VIA LIBERA ALL’ACCORDO USA-PACIFICO

Il grande accordo di libero commercio della regione del Pacifico, la Trans Pacific Partnership, è realtà; gli Stati Uniti e gli altri undici paesi impegnati nelle trattative, a cominciare dal Giappone, hanno sottoscritto un’intesa che abbatte barriere su mercati che rappresentano il 40% del Pil mondiale.

Un significativo risultato economico e politico, fortemente voluto dal presidente americano Barack Obama: rappresenta una potenziale iniezione di fiducia mentre l’economia mondiale dà segni di malessere ed è un patto strategico che argina la crescente influenza della Cina, fuori dall’ intesa, premendo perché acceleri il suo cammino verso trasparenza e free market.

L’accordo è stato sottoscritto attorno ad alcuni capisaldi: riduce progressivamemnte migliaia di dazi e barriere all’interscambio. Liberalizza i mercati agroalimentari, in particolare di Canada e Giappone che hanno accettato una riduzione delle barriere all’ingresso dei derivati del latte esteri. Rende comunque uniformi e più severe le norme sui brevetti a vantaggio sia di società farmaceutiche che tecnologiche e di Tlc. Apre le froniere di Internet. Ancor più, dal punto di vista strategico, forgia un’alleanza per dialogare con forza con la Cina, esclusa dal negoziato e impegnata a creare un proprio patto economico asiatico. Tra i Paesi del Tpp voluto dagli americani oggi so contano, oltre ai già menzionati Canada, Giappone e Australia, anche Perù, Cile, Nuova Zelanda, Messico, e numerose nazioni del Sudest asiatico dalla Malesia al Vietnam e Singapore.

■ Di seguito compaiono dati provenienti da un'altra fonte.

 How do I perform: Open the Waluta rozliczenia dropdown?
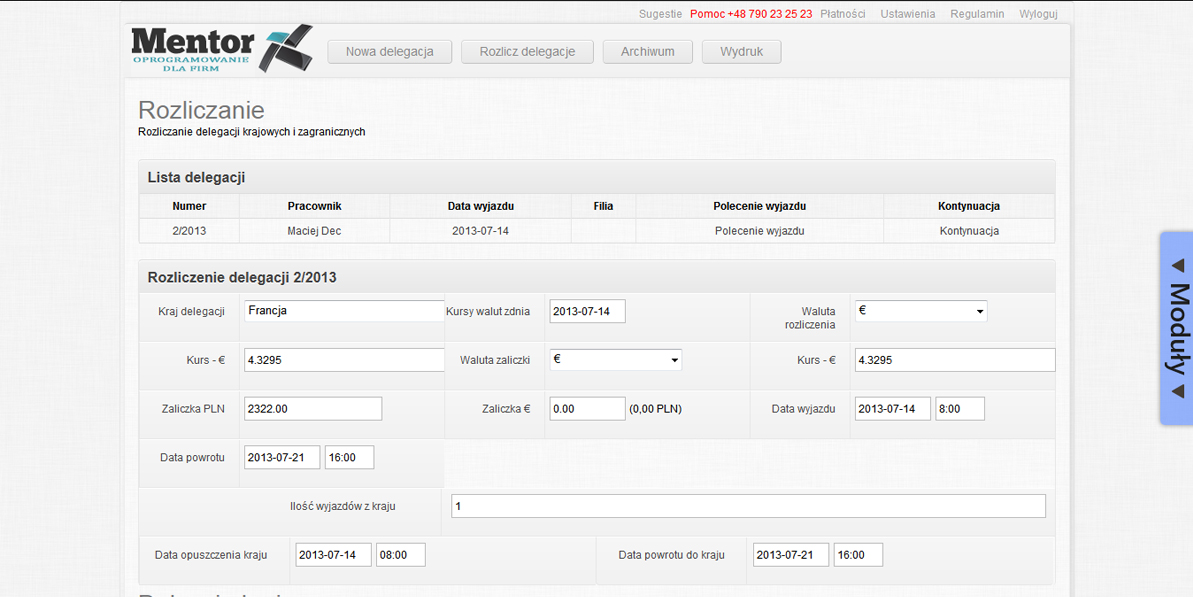[x=920, y=311]
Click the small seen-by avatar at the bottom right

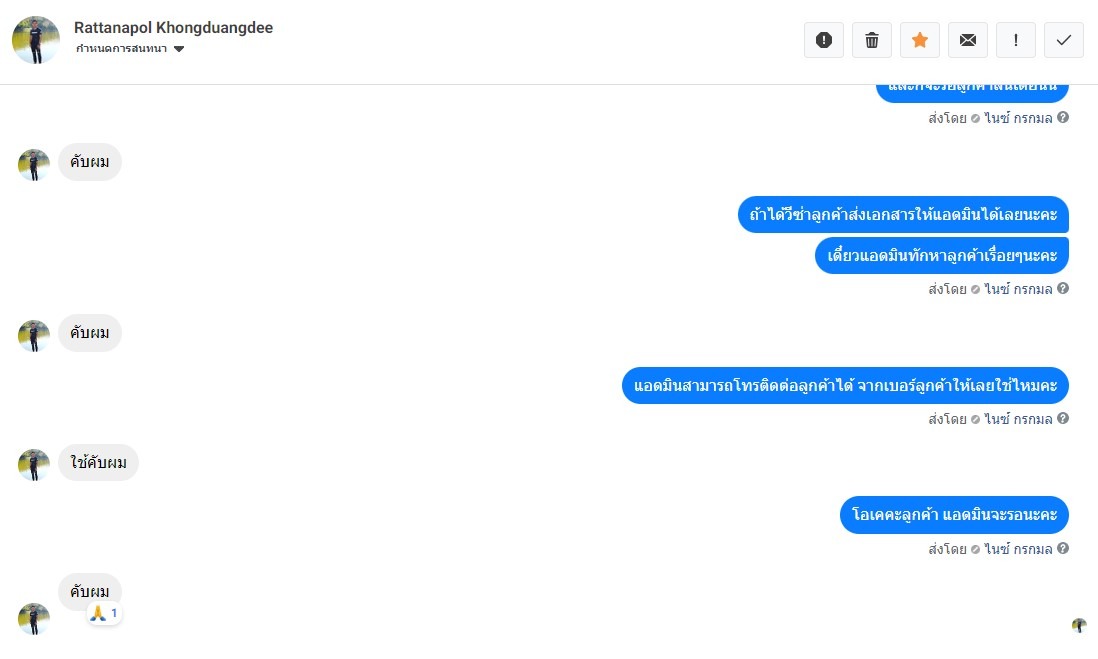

L’accordo del Pacifico, ha fatto sapere la Casa Bianca, «sosterrà l’export del made in America e la creazione di posti di lavoro qualificati». Eliminando «oltre 18.000 tasse – sotto forma di tariffe – sul made in Usa rende i nostri agricoltori , allevatori, aziende manifatturiere e piccole imprese in grado di competer e vincere in mercati ad alta crescita». In dettaglio, hanno sottolineato gli americani, cancella tariffe che arrivavano al 70% nell’auto, al 59% sui macchinari e al 40% su pollame e frutta e al 35% sulla soia, oltre a migiorare l’accesso nei servizi e a garantire il rispetto di standard sulle condizioni di lavoro previsti dall’Ilo.

Il Tpp, forte di simili promesse che ora dovrà mantenere, è diventato così una cruciale seppure sofferta vittoria per Obama, che ne aveva fatto una priorità del suo secondo mandato alla Casa Bianca sfidando l’opposizione di numerosi esponenti del suo partito democratico e i sindacati. Una battaglia politica che non è affatto finita: dovrà ottenere nei prossimi mesi l’approvazione dell’intesa da parte del Congresso che si prepara ad un anno elettorale. Anche tra le aziende non manca l’opposizione: Ford ha chiesto ieri di non approvare il TPP nell’attuale forma. Ma l’accordo adesso c’è e, se Obama avrà ragione, potrebbe sopravvivere alle manovre parlamentari. A quel punto l’attenzione, oltretutto, potrà essere rivolta all’altro grande progetto di accordo commerciale e strategico: il patto transatlantico con l’Europa, la Transatlantic Trade and Investment Partnership.